_КОРОТКОЕ ЗАДАНИЕ A_
Выпишите из текста о терминологии педагогики отрывок между словами «Теоретико-методологические основы и» и «спецификации их значений).», включая их.
_КОРОТКОЕ ЗАДАНИЕ B_
Ответьте на вопросы по тексту о терминологии педагогики.
(i) Какие понятия естественнонаучного знания приведены в третьей группе?
(ii) Из словаря каких областей произошли самые новые вливания в терминологию гуманной педагогики?
(iii) Каково отношение к понятийному составу новой педагогики в научной сфере?
_КОРОТКОЕ ЗАДАНИЕ C_
Приведите продолжение текста о терминологии педагогики, начиная после его последнего предложения.
═══ ФРАГМЕНТ ДОКУМЕНТА
Смекни!
smekni.com

Теоретико-методологические основы и практика педагогической герменевтики (стр. 15 из 44)

3. Третью группу составляет терминология смежных областей естественнонаучного знания, которая относительно недавно вошла в словарь педагогики: «синергизм», «энтропия», «нелинейные процессы», «неравновесные состояния» (эти понятия пережили ретерминологизацию в процессе переосмысления и спецификации их значений).

4. И, наконец, самые новые вливания в терминологию гуманной педагогики произошли из словаря религии, эстетики, театрального, изобразительного и музыкального искусства: «миссия», «вера», «режиссура», «партитура» и пр.

Необходимо подчеркнуть, что отношение к понятийному составу новой педагогики в научной сфере не однозначно.
══════
═══ СПИСОК ЗАПИСЕЙ
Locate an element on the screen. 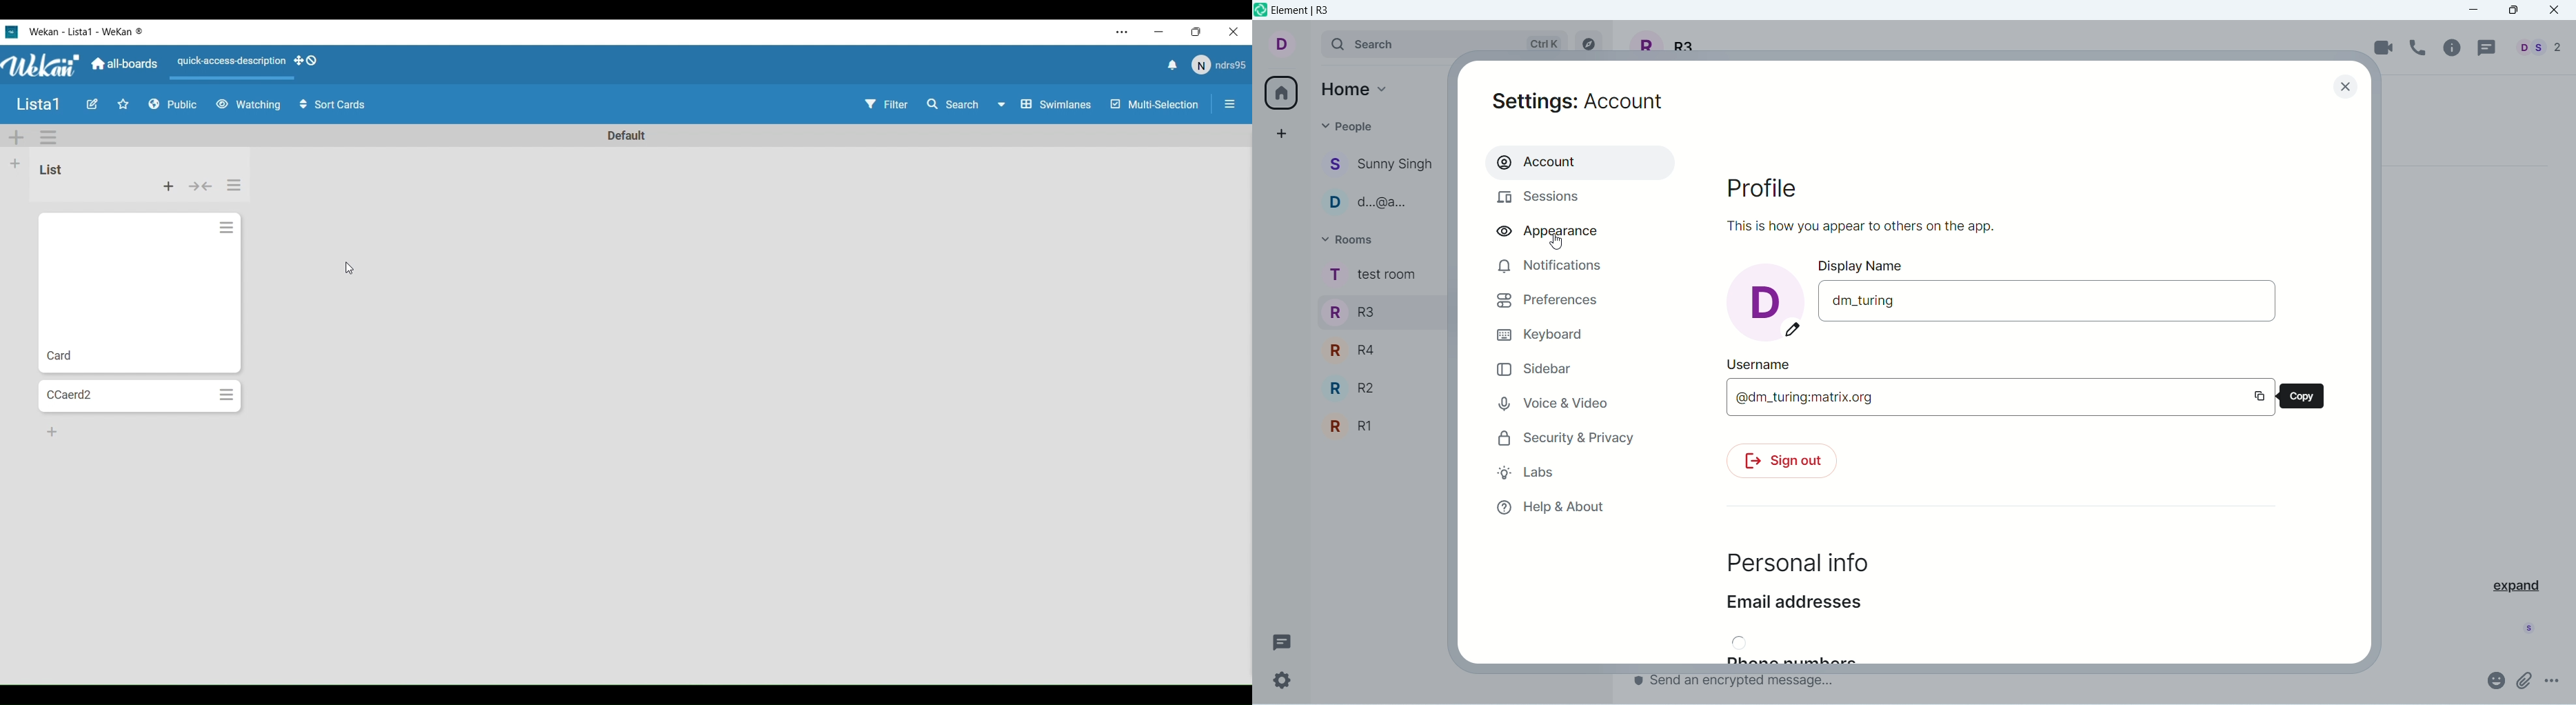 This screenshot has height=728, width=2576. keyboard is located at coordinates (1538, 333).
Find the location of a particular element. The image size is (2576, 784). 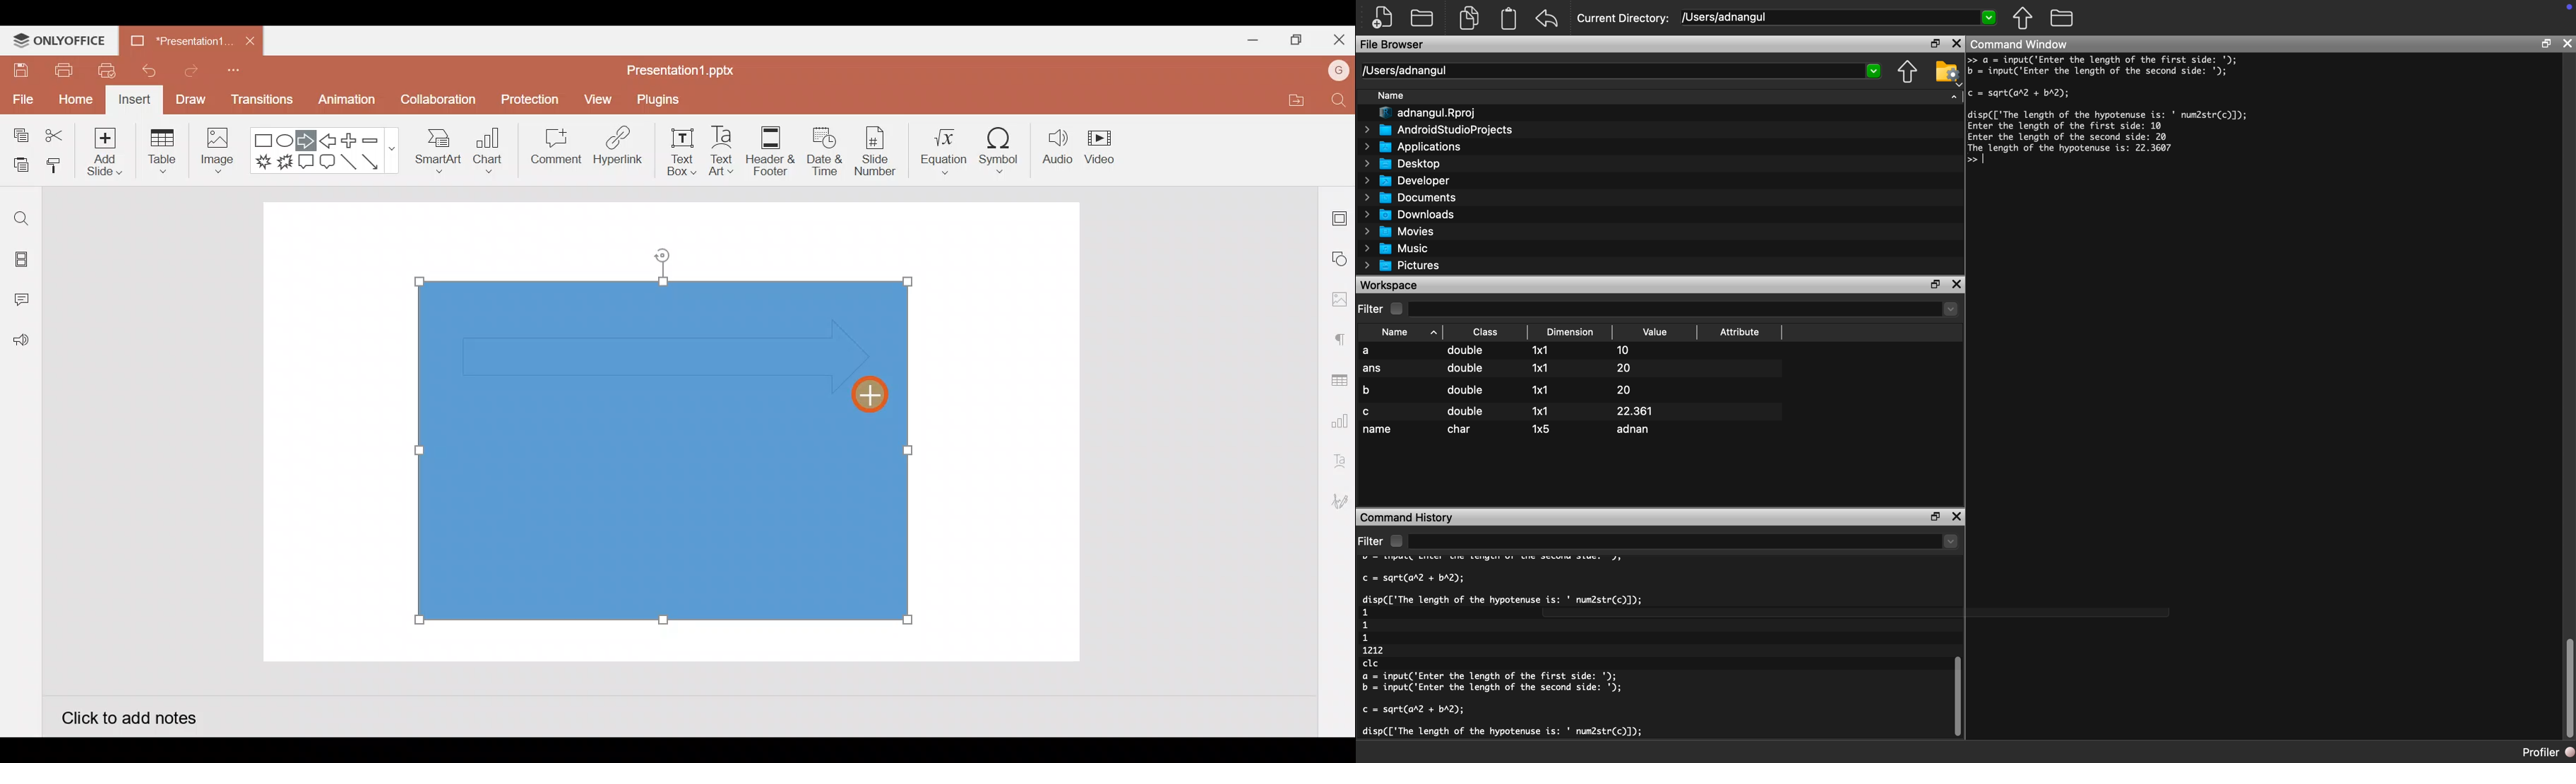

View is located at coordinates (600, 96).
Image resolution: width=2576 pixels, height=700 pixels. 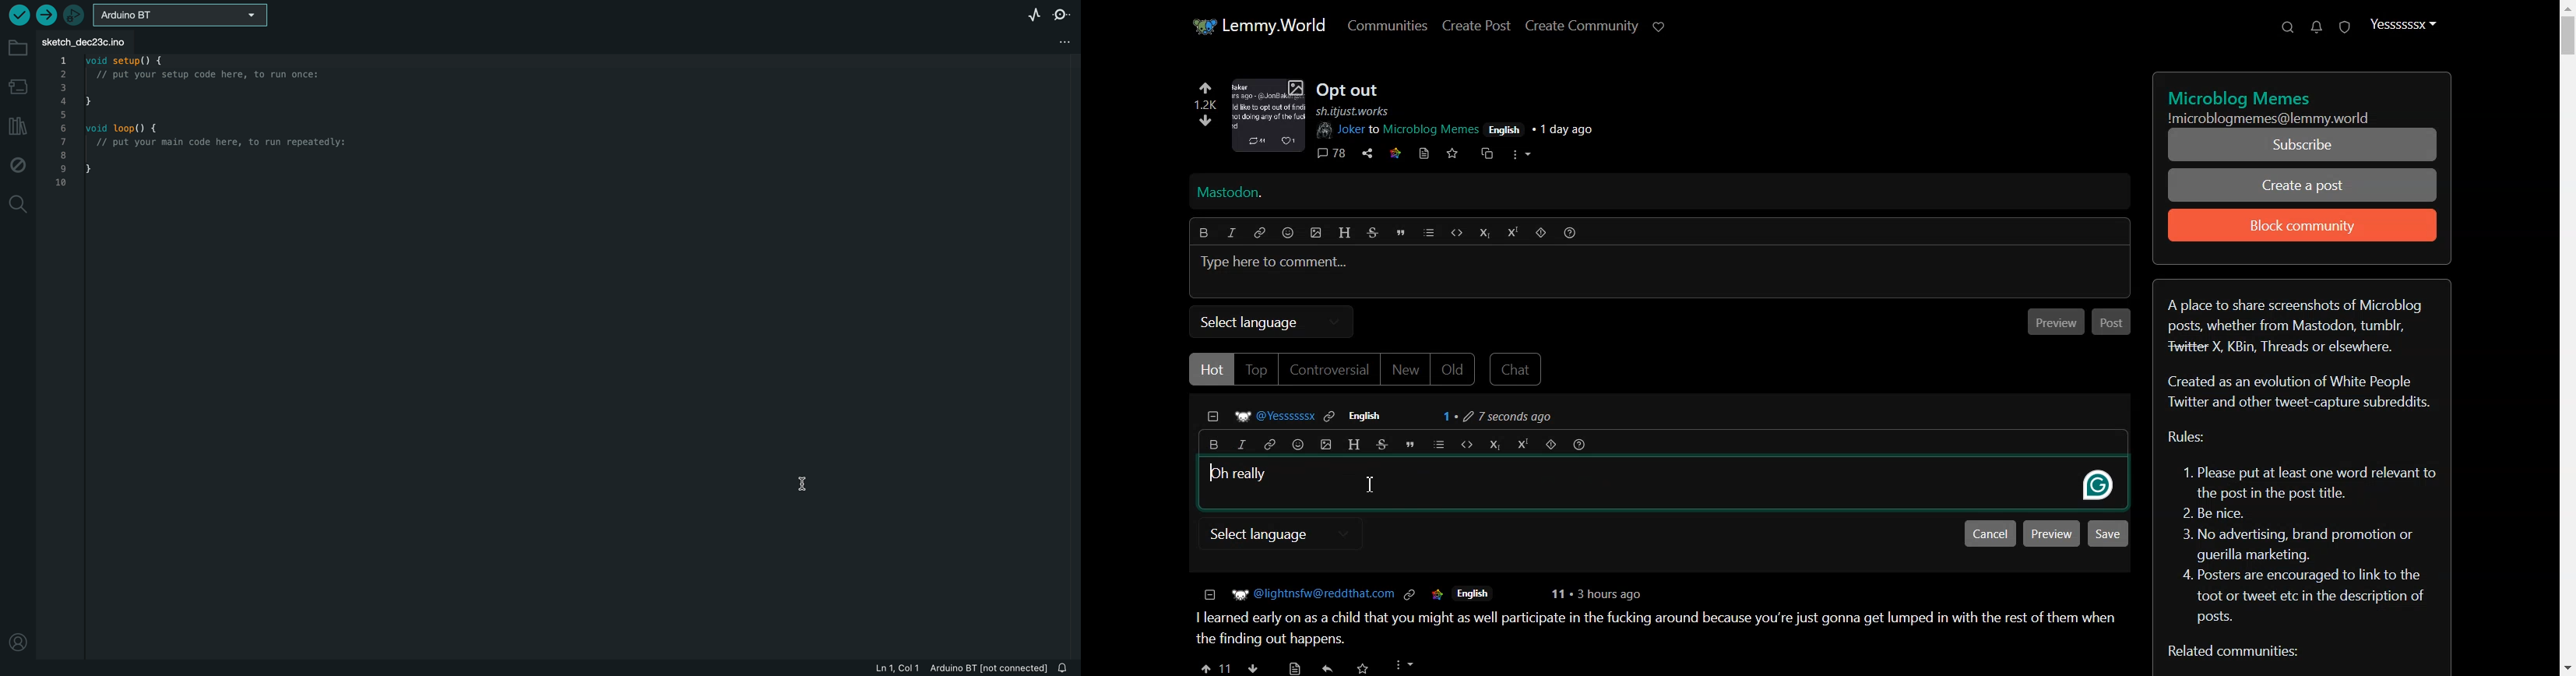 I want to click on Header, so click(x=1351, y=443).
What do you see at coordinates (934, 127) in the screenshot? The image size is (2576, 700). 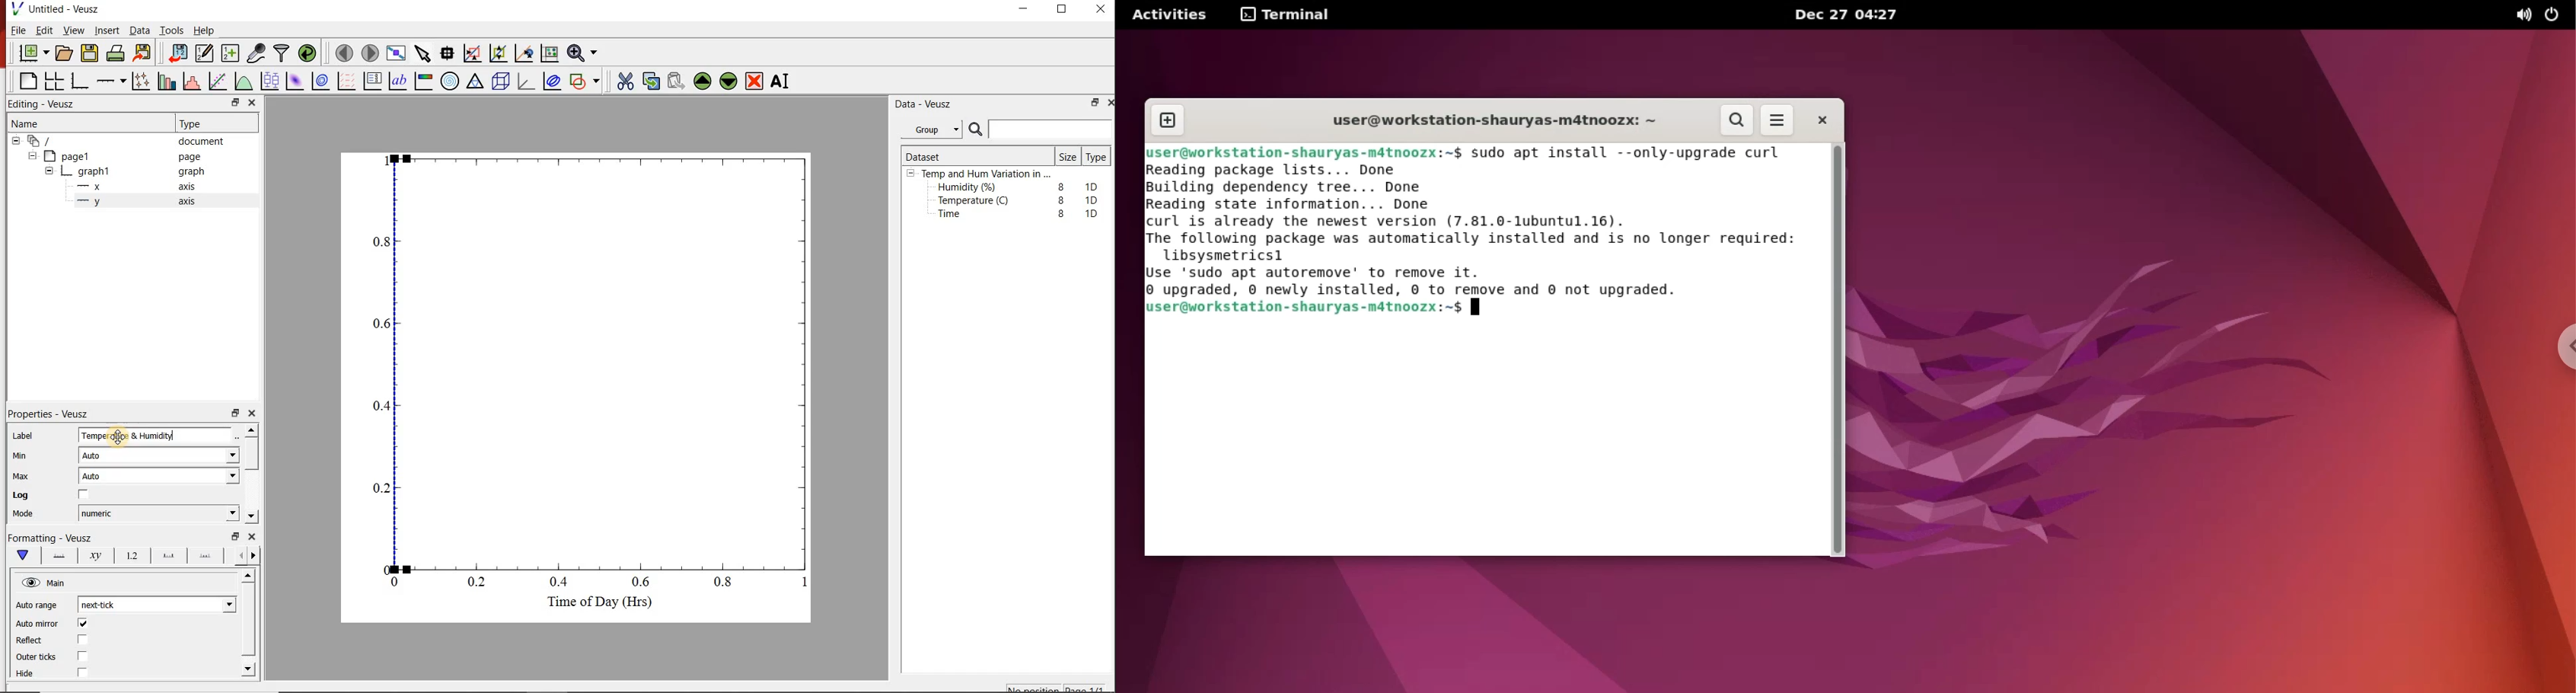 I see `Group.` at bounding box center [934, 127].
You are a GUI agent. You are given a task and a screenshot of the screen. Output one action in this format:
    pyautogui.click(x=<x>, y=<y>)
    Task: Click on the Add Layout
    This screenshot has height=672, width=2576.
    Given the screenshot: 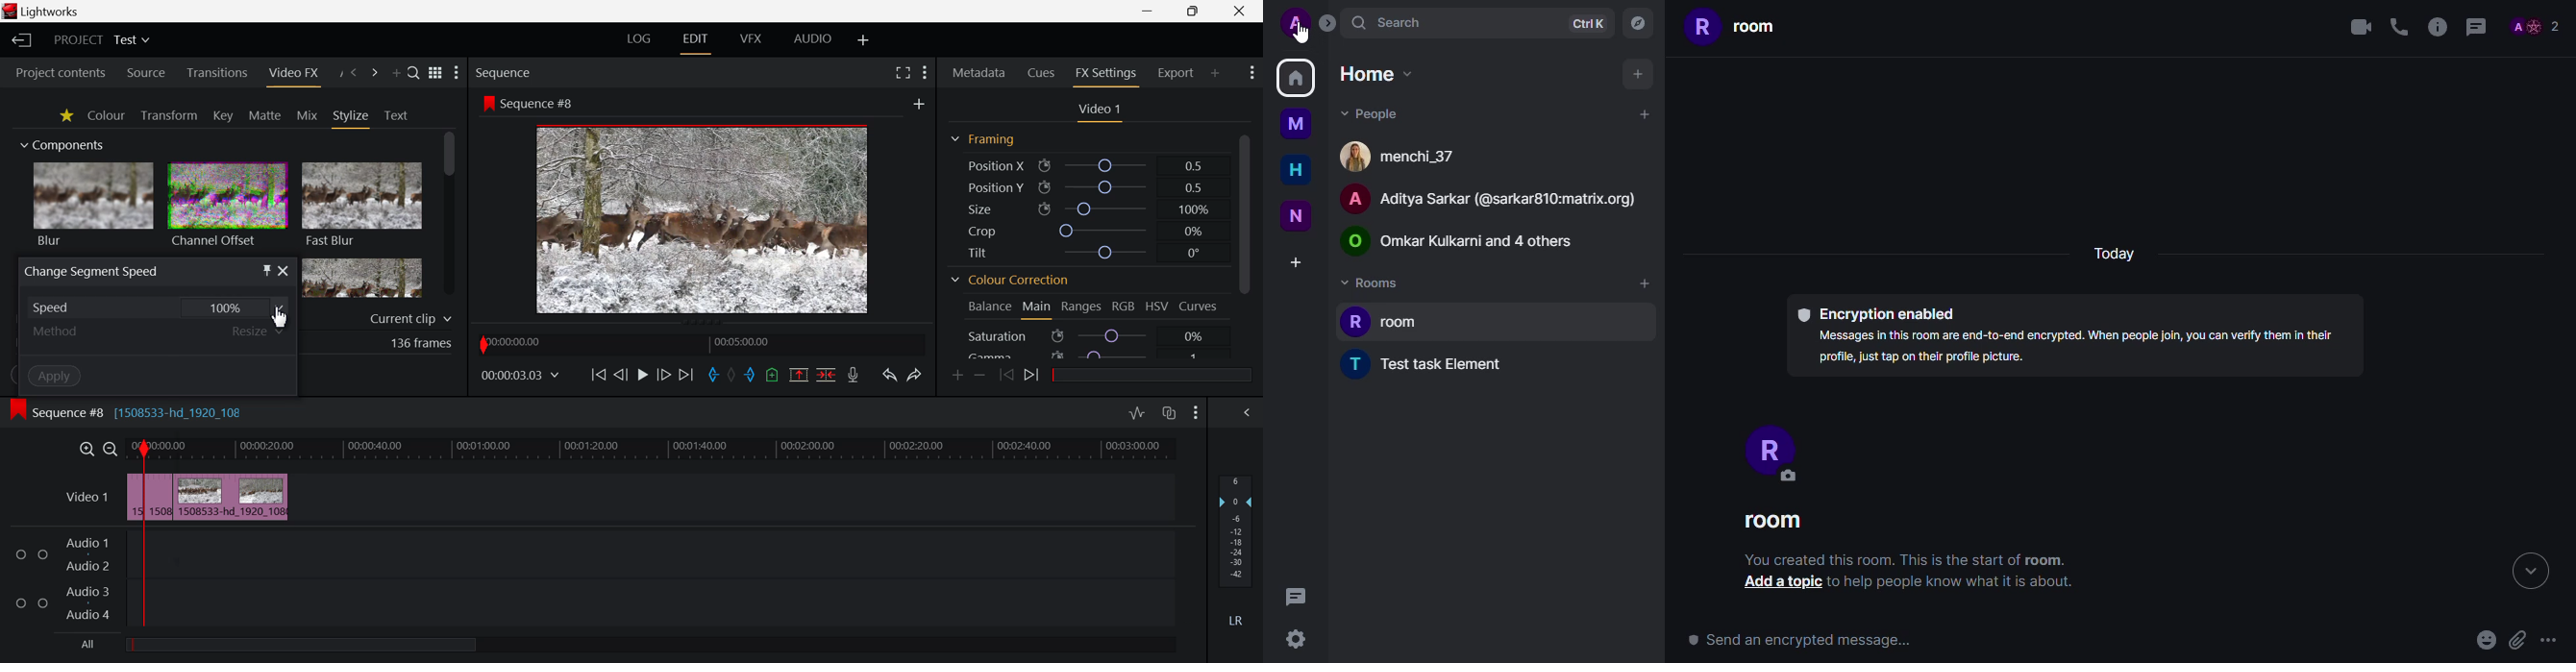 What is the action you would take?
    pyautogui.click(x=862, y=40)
══════
_ПИСЬМЕННЫЙ ОТВЕТ A_
Теоретико-методологические основы и практика педагогической герменевтики (стр. 15 из 44)

3. Третью группу составляет терминология смежных областей естественнонаучного знания, которая относительно недавно вошла в словарь педагогики: «синергизм», «энтропия», «нелинейные процессы», «неравновесные состояния» (эти понятия пережили ретерминологизацию в процессе переосмысления и спецификации их значений).

_ПИСЬМЕННЫЙ ОТВЕТ B_
(i) «Синергизм», «энтропия», «нелинейные процессы», «неравновесные состояния».
(ii) Из словаря религии, эстетики, театрального, изобразительного и музыкального искусства.
(iii) Оно не однозначно.

_ПИСЬМЕННЫЙ ОТВЕТ C_
Ряд учёных выражают неприятие того факта, что понятийный аппарат современной педагогики обогащается за счёт терминов смежных наук и искусств. Особые возражения вызывает применение педагогической лексики, основанной на образном, аллегорическом, метафорическом толковании педагогических явлений. Негативно оценивается тот факт, что учителя-практики при описании личности, психики, характера ребёнка слабо используют собственно педагогическую и традиционную психологическую лексику, подменяя её произвольными описаниями, литературными метафорами и сравнениями.1

Другая группа педагогов (например, Ю.В. Сенько) напротив, придерживаются мнения, что лишение полисемичности (многозначности), метафоричности и неопределённости языка педагогики может привести к остановке её развития. 1

Нетрудно сделать вывод, что в основе данных разногласий не частные проблемы понятийно-терминологического аппарата педагогической теории и практики, а принципиально различающиеся между собой методологические подходы, характеризующие системы норм и ценностей, применяемых в толковании педагогического процесса.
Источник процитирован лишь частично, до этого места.